Bugün baktığımızda, ortak anlaşma dilimiz Türkçeyi de kendi anadilini de
düzgün konuşamayan ve yazamayan, ancak 200 kelimelik arabesk Türkçe
dağarcığıyla günlük ilişkilerini sürdürmeye çalışan, düşünemeyen, üretemeyen ve
birbirleriyle anlaşamayan geniş insan kitlelerini görüyoruz. Böyle bir durumda
bugünkü MEB ders programlarıyla bile Türkçe eğitim- öğretimden söz edilebilir
mi ki?!”
Türk Burjuva Resmî
İdeolojisi Kemalizm, öncelikle baskı ve oluşan psikolojik havayla ve
kurumlarıyla ve ardından da gelişen kapitalizmle Türkçeyi bütün Türkiye’de
hakim kılabilmiştir. Ancak “iki-dillilik” prosesi büyük ölçüde devam
etmektedir. Kimlik mücadelesi, bu somut gerçeklikten hareketle, toplumda yeni
çatışma alanları oluşturmayacak şekilde barışçı mücadele yöntemleriyle
sürdürülmelidir.
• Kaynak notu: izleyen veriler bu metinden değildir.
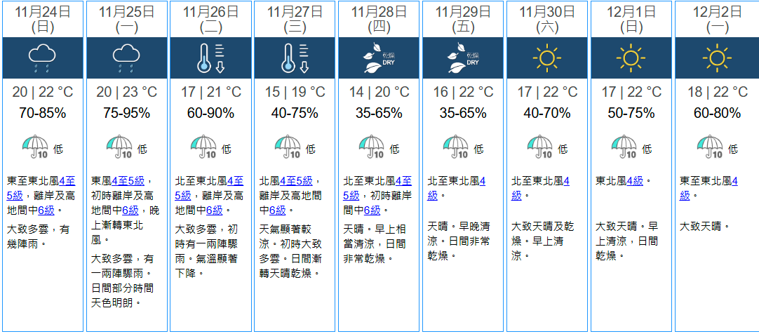Click the umbrella rain-probability icon for November 24
This screenshot has height=334, width=759.
[35, 147]
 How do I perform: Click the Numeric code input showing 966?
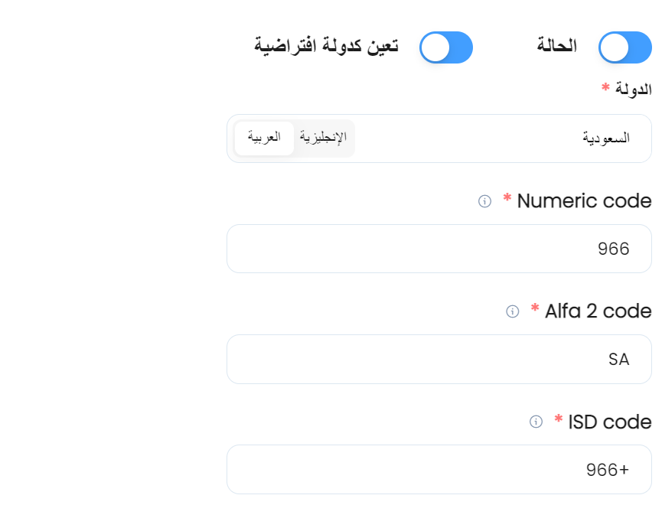[x=439, y=249]
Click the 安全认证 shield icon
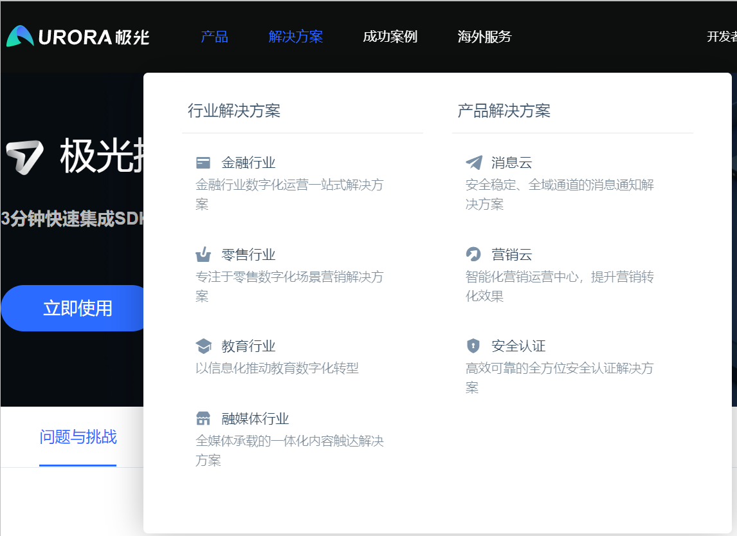Image resolution: width=737 pixels, height=536 pixels. [473, 346]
Ancak etno kültürel/dil haklı ve meşru talebin, burjuva resmî
ideolojisi ve resmî tarihle inkâr ve asimilasyon politikalarıyla karşı karşıya
gelindiğinde de ister istemez çatışma zemini oluşmaktadır. Haklı ve meşru
talebin maniplasyona açık hale getirilecek yönelime girilmemelidir. Etno kültürel/dil
talebinin, etno kültürel/ dil hareketine dönüştürülmesi, bu hareketin kolektif
bir niteliğe bürünerek strateji ve taktikler üretmesi ve geliştirmesi,
mücadelenin yönünü de belirleyecektir. Etno kültürel/dil talebi, etno kültürel/dil
hareketine dönüştürülebilirse diğer ezilen, sömürülen etno kültürel/dil
hareketleri, sömürülen-ezilen ulus hareketi ve sınıf/emekçi halk hareketleri ve
toplumsal dinamikleri ile ittifak politikaları da geliştirme imkan ve
olanaklarına sahip olabilir.
Nevzat Kaya: Bir Laz aydını olarak hem Lazlar hem de diğer
etnik toplulukların durumuna yönelik yaklaşımlarınızı, taleplerinizi anlatır
mısınız?
Çalışmalarımın
yayınlandığı yayın organlarından bazıları
Ali
İhsan Aksamaz: Beni bir Laz aydını olarak
tanımlıyorsunuz; teşekkür ederim. Eğer insan yerel bir olay, olgu veya prosese
yerel sığlıkta bakarsa, tüm gerçekliği göremez ve sağlıklı değerlendirmeler
yapamaz. Konu bir bütündür. Bütünün bize yansıyanına bakarak, o konuyu
anlayamayız. Yerel dil konusu hem bir pedagojik sorun hem bir insan hakları
sorunu ve bir başka açıdan bakarsanız hem de bir güvenlik sorunudur.
Yalnızca Lazca değil,
genel olarak Türkiye’deki “anadil”, yerel dil konusuna kafa yordum. Konuya ilgi
duyanlara katkı sağlayacağı düşüncesiyle bu konudaki çalışmalarımı burada
zikretmek isterim.” Ogni”, “Kafkasya Yazıları”, “Mjora”, “Çveneburi” ve “Alaşara”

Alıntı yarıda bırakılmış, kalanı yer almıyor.